« Ton cinéma est un pays où j'ai vécu par moments »

9 septembre 2019

Nous sommes le samedi 31 août 2019, la rétrospective de la Cinémathèque consacrée à Arnaud Desplechin a commencé trois jours plus tôt. Le réalisateur est venu ce soir-là présenter au public Comment je me suis disputé... (ma vie sexuelle). Emmanuelle Devos est là, elle aussi, pour parler du film et évoquer sa relation au cinéaste. Voici ses mots.

Tout le vocabulaire habituel, usuel, du cinéma, ne peut être attribué à la façon qu'a Arnaud de faire des films. Il ne tourne pas, il n'est pas « en prépa », il ne fait pas un « casting », ce n'est pas un cinéaste ni un réalisateur, c'est un artiste qui fait des films. Il est écrivain lorsque qu'il écrit le scénario, il est peintre lorsqu'il filme, il est musicien et danseur lorsqu'il dirige ses comédiens.

D'ailleurs il ne dirige pas les acteurs, il joue avec nous, il joue les scènes avant que nous n'arrivions sur le plateau et c'est en cela qu'il est unique. Il a traversé ce que j'appelle la honte d'être acteur, il est le seul à savoir qui nous sommes, et ce que cela nous demande d'être devant une caméra ou sur une scène. Tout le monde a peur des acteurs et encore plus des actrices, les producteurs, les techniciens, les journalistes, tout le monde, sauf Arnaud et les maquilleuses ! Il connaît le coût de ce qu'il nous donne à jouer, mais il partage la note. Il faut le voir réciter la tirade de Richard III devant tout le monde, non pas pour étaler sa culture mais pour montrer à l'acteur qui va devoir jouer une scène difficile devant une assemblée comme il comprend son sentiment de grande solitude.

Il vous chantonne un air de Cole Porter, « I love the look of you, the lure of you, the sweet of you, the pure of you » pour transmettre le rythme d'une réplique consolatrice.

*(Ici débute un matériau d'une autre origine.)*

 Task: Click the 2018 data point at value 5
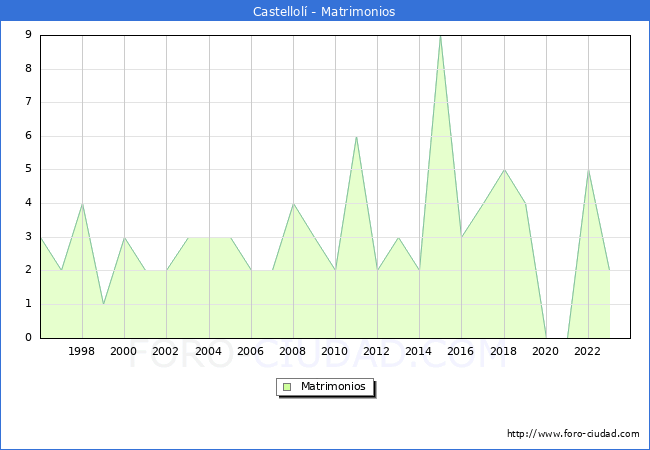click(504, 170)
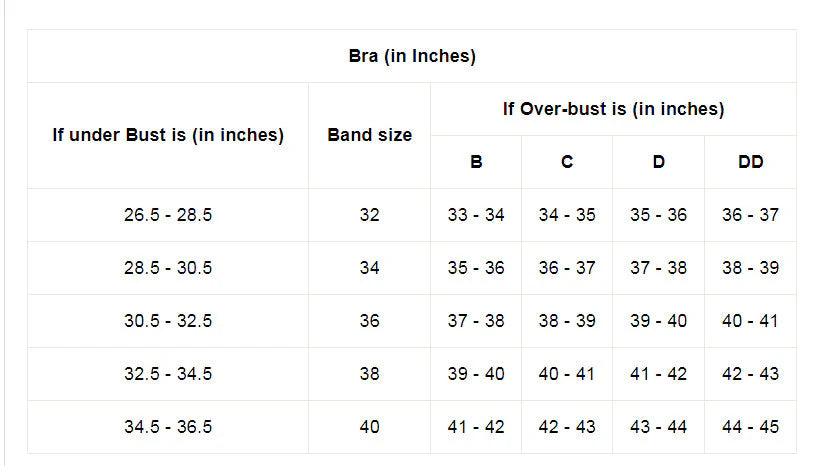Click band size 34 cell

coord(369,268)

Il demande à la maquilleuse de rajouter un peu de fard rosé sur le lobe de l'oreille pour que l'on sente quel genre d'émotion doit nous étreindre dans une scène de séparation. Il me parle de John Wayne lors d'une scène de repas ‒ car avant que tout le monde n'en parle, tu as compris que les acteurs et les actrices n'ont pas de genre ‒, j'ai été obligée de te dire que non, moi je ne me mouche pas dans les mains quand je prends ma douche ! Que ça, c'est un truc de garçon. Mais bon, je l'ai fait quand même...

Je suis toujours arrivée comme « invitée » sur tes films, nous ne sommes pas engagés dans tes films : nous sommes invités. Je n'ai jamais prononcé cette phrase d'acteur, un peu vulgaire : « ah oui, eh bien moi, je tourne dans le prochain film de Desplechin » car je suis toujours ou presque arrivée au dernier moment, je ne suis pas « prévue », peut-être toi et moi ne sommes-nous pas « prévisibles », j'arrive en secret comme une invitée de dernière minute que l'on n'attendait pas, ou plus.

Quand nous jouons dans tes films, nous sommes emportés dans une vie parallèle, qui est la planète où tu as décidé que des trottoirs parisiens s'échappent de la vapeur, comme à New York. Où il existe un décalage horaire entre Grenoble et Paris, où les cantatrices fument comme des pompiers. J'ai souvent la sensation d'avoir eu une deuxième vie, il y a ma vie normale (enfin, pas toujours) et ma vie dans tes films, ma vie de Laurence, de Claude, d'Esther, de Sylvia, de Nora, de Faunia. Ton cinéma est un pays où j'ai vécu par moments, où je t'ai rendu visite, où nous nous sommes rencontrés.